Extract the lines beginning at the one that holds "Image resolution: width=1568" and ending at the final line of the material below, keeping them exact and leaving out all pictures.

------ Source information ------

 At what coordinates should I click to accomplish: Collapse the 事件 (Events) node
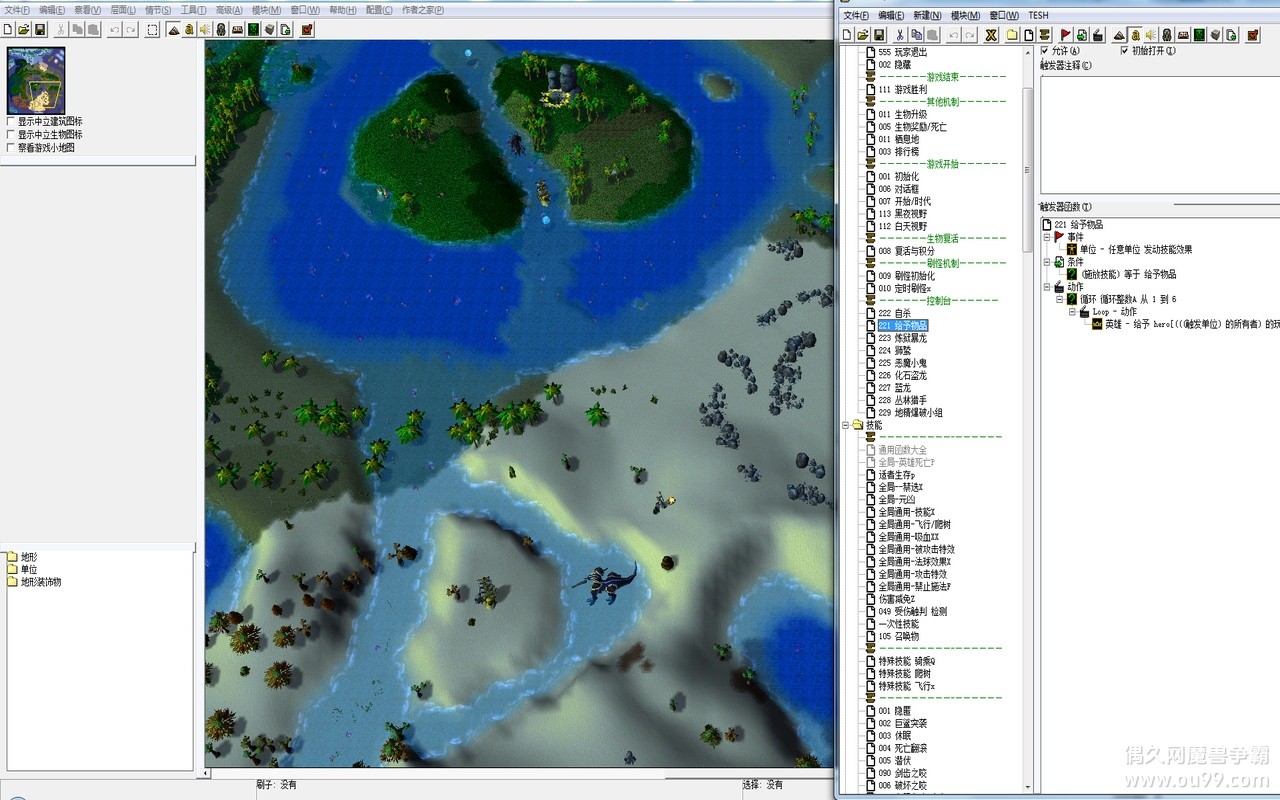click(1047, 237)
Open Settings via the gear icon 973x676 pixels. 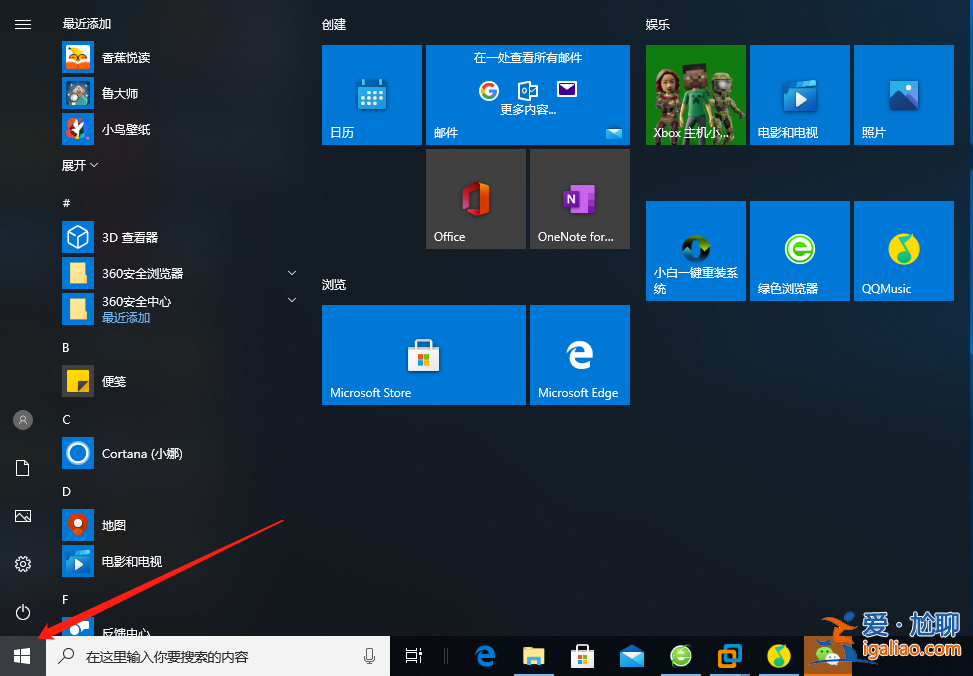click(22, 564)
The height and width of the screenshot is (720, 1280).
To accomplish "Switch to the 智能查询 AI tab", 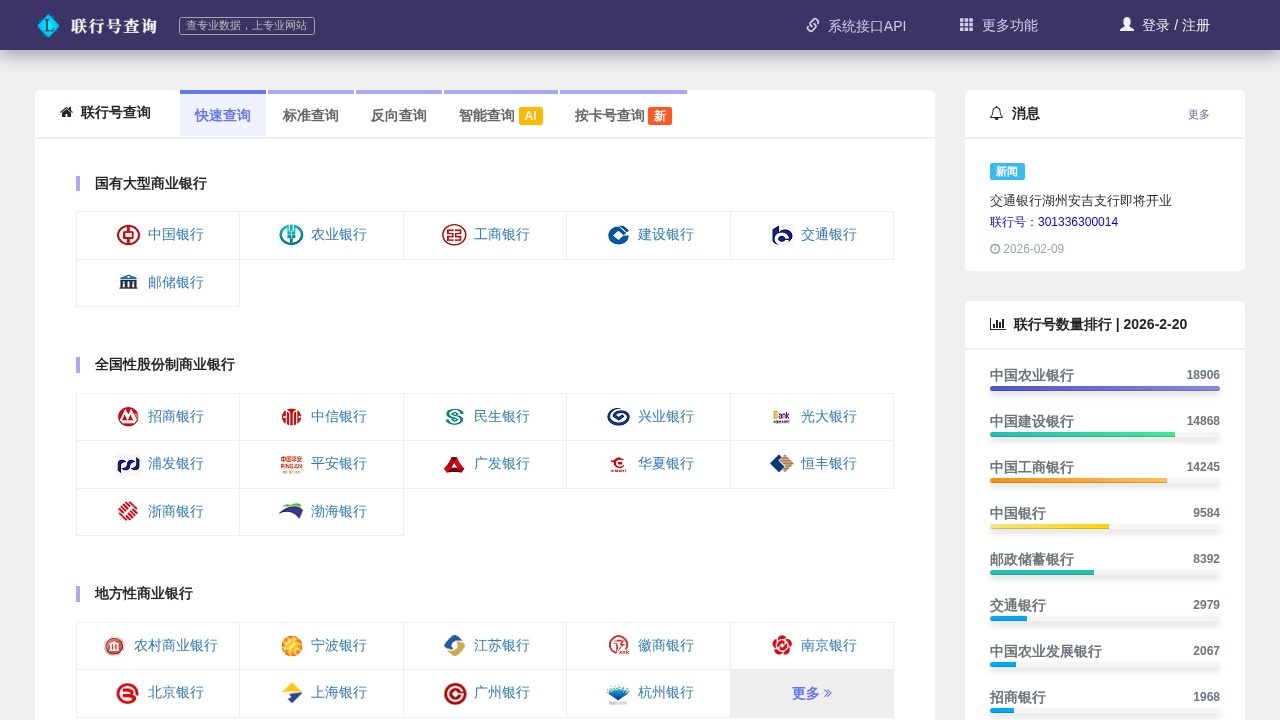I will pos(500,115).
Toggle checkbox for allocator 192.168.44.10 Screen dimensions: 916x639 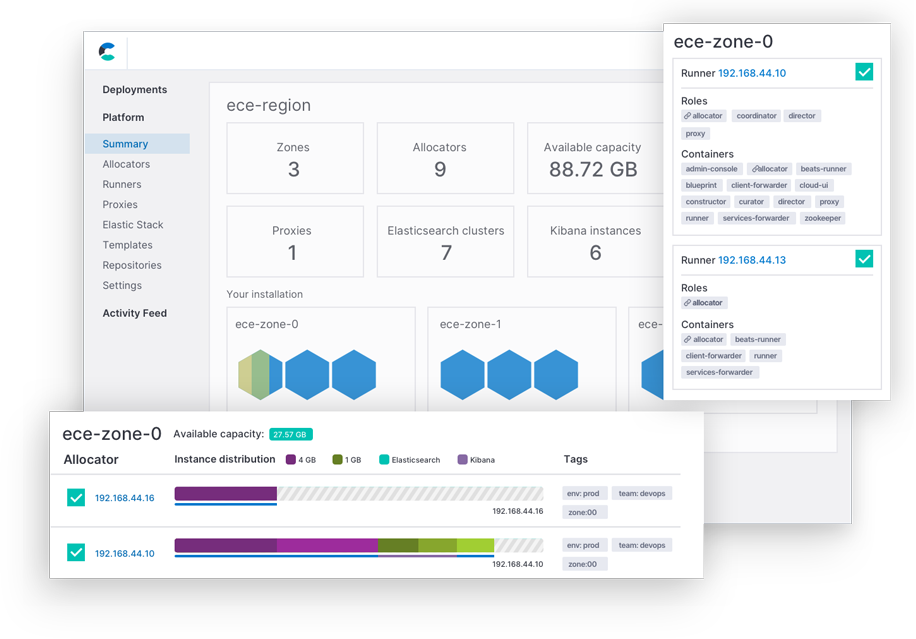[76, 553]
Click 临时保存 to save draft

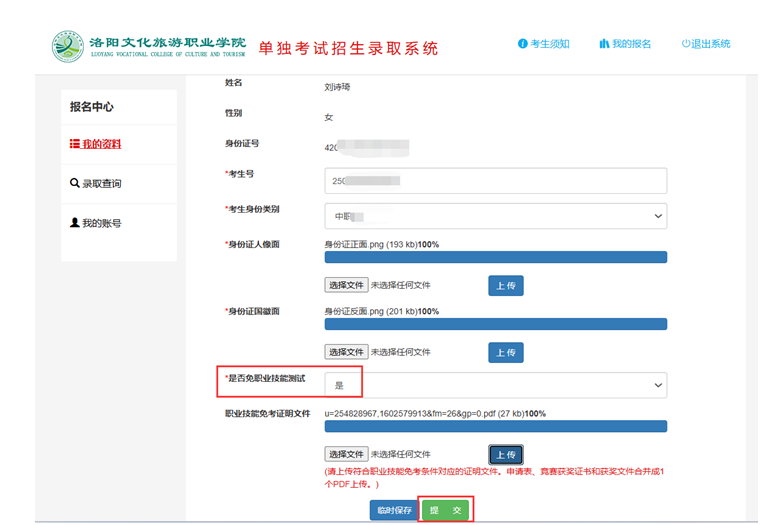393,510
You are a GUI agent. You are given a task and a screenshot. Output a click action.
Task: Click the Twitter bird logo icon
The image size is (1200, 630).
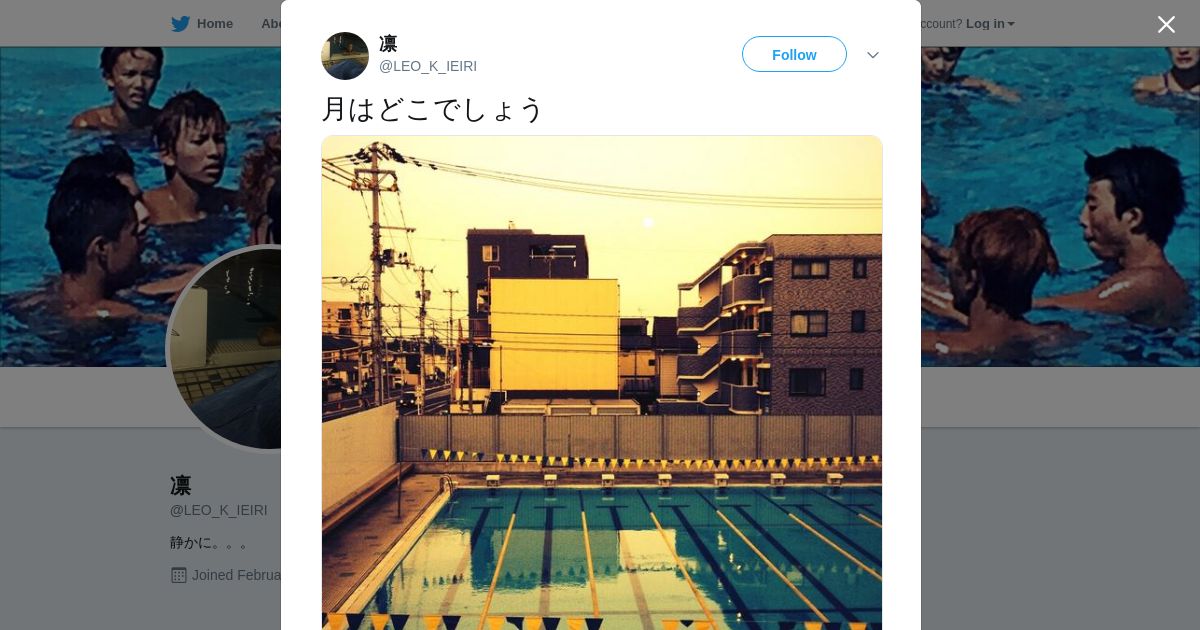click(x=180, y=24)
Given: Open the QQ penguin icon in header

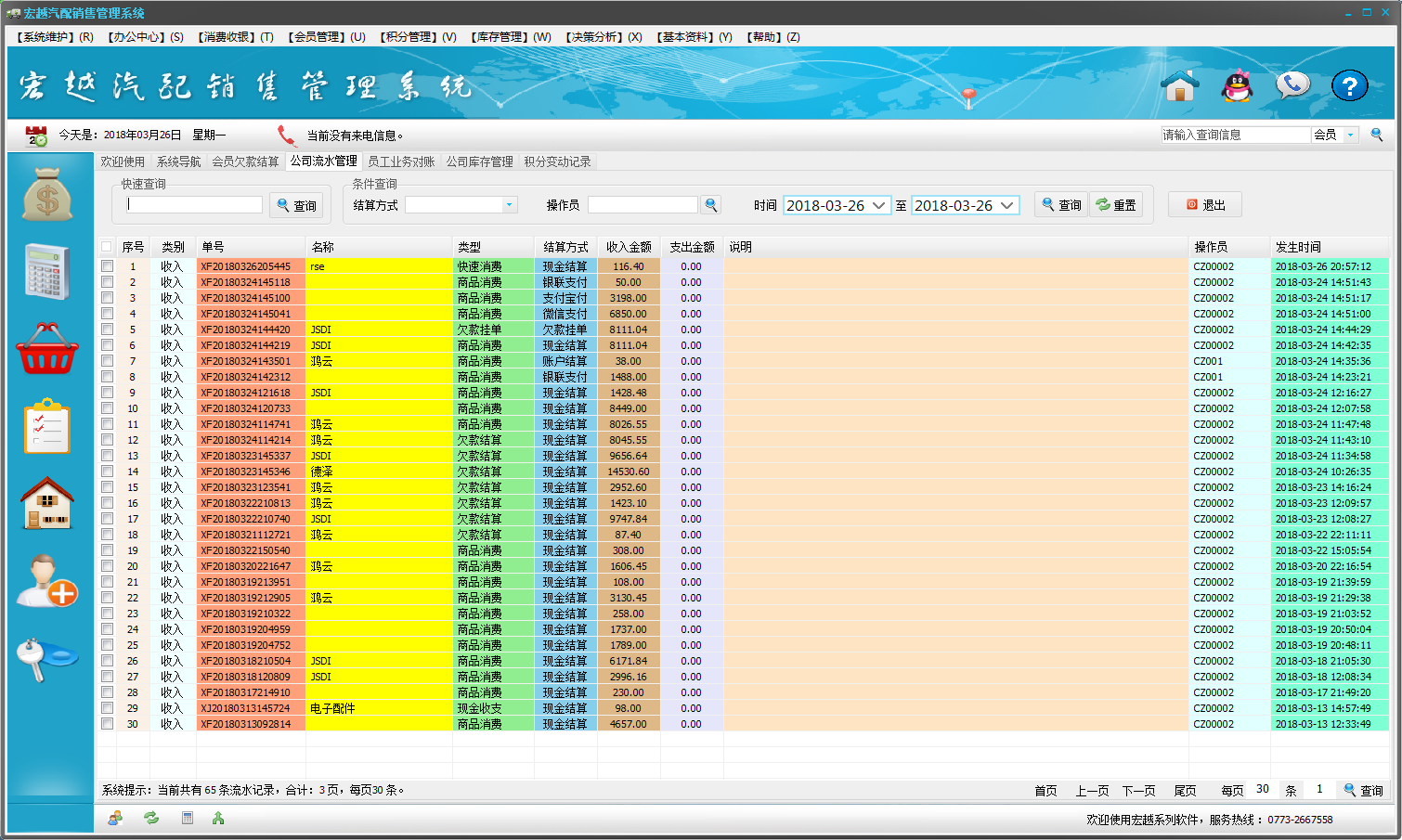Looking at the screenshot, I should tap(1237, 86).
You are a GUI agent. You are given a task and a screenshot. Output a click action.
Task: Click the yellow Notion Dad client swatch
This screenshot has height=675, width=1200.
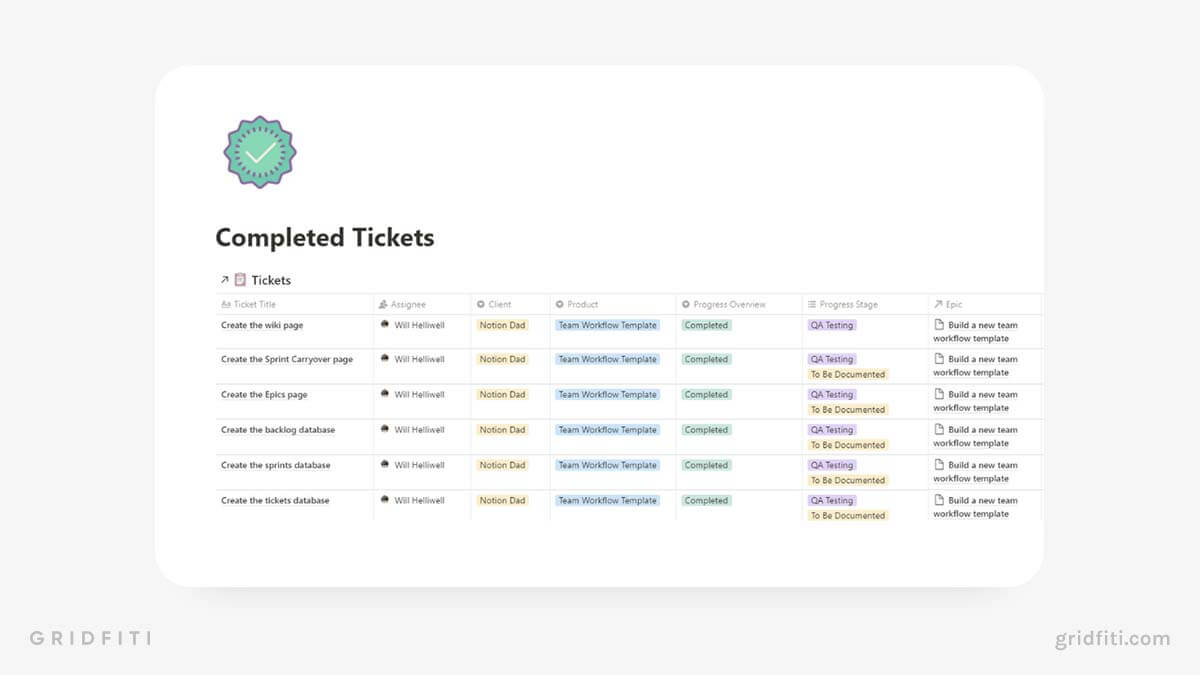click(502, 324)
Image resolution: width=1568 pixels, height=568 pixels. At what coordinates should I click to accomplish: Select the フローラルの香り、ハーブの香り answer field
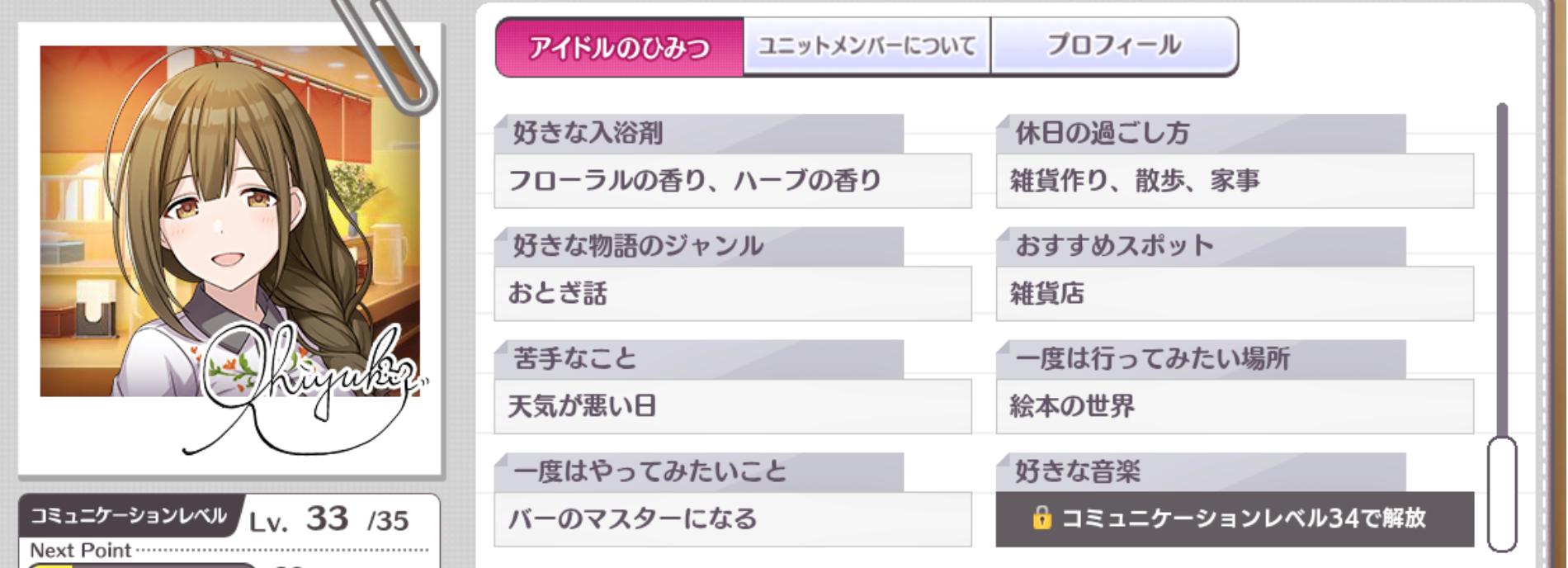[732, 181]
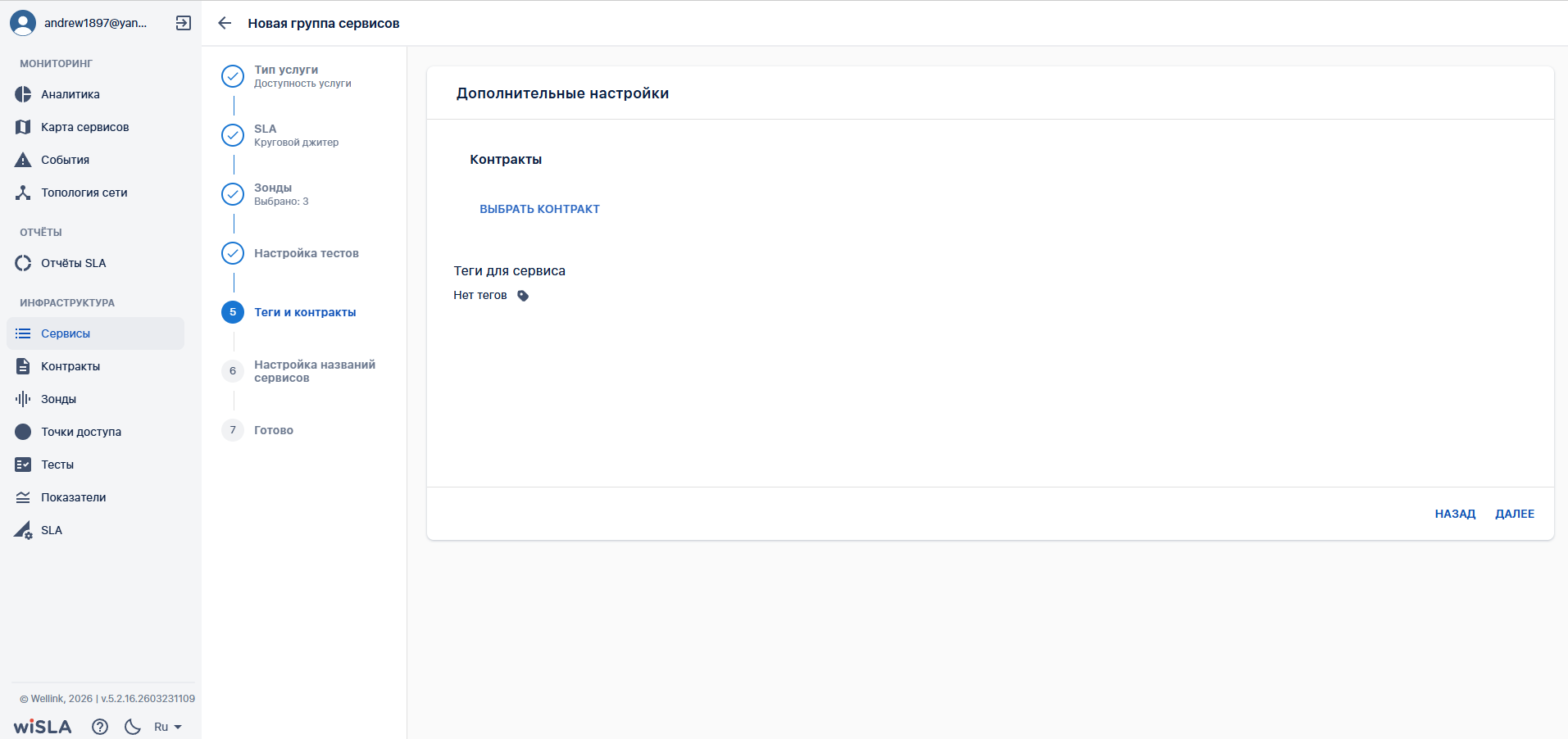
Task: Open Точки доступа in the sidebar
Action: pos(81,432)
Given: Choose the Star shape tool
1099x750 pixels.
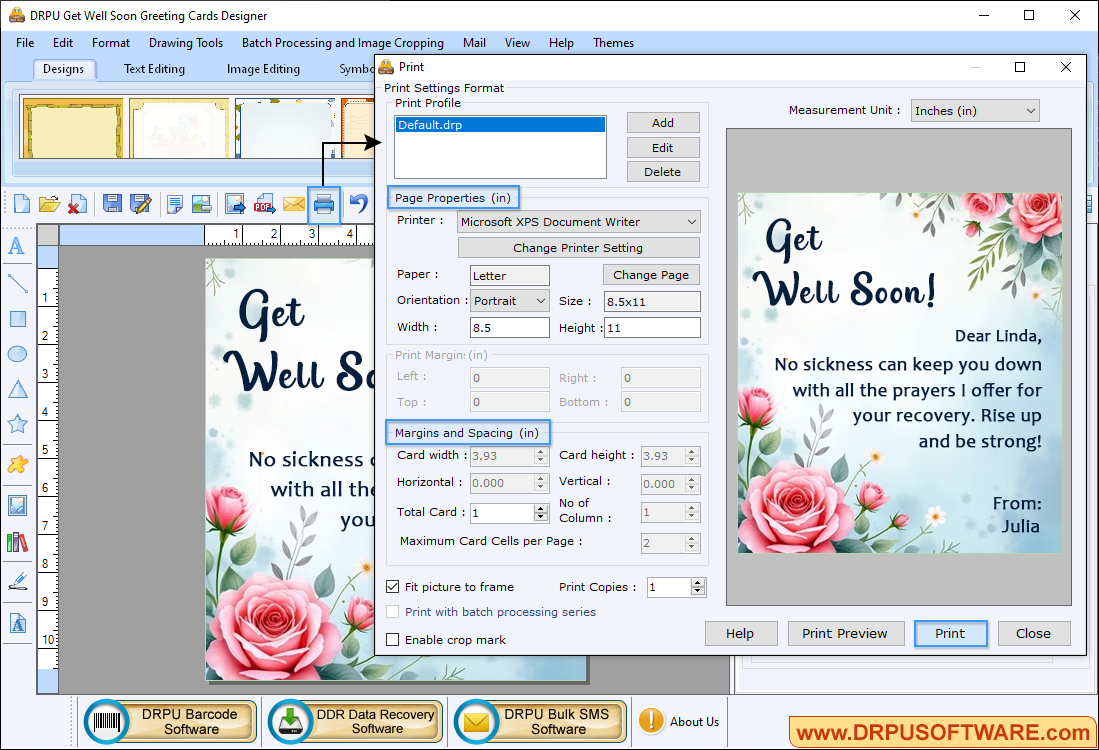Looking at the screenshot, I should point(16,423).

------

#### Final answer:
Image resolution: width=1568 pixels, height=568 pixels. At what coordinates should I click to accomplish: Select the フローラルの香り、ハーブの香り answer field
[732, 181]
Task: Open Точки доступа in the sidebar
Action: pos(81,432)
Given: Choose the Star shape tool
1099x750 pixels.
Looking at the screenshot, I should point(16,423).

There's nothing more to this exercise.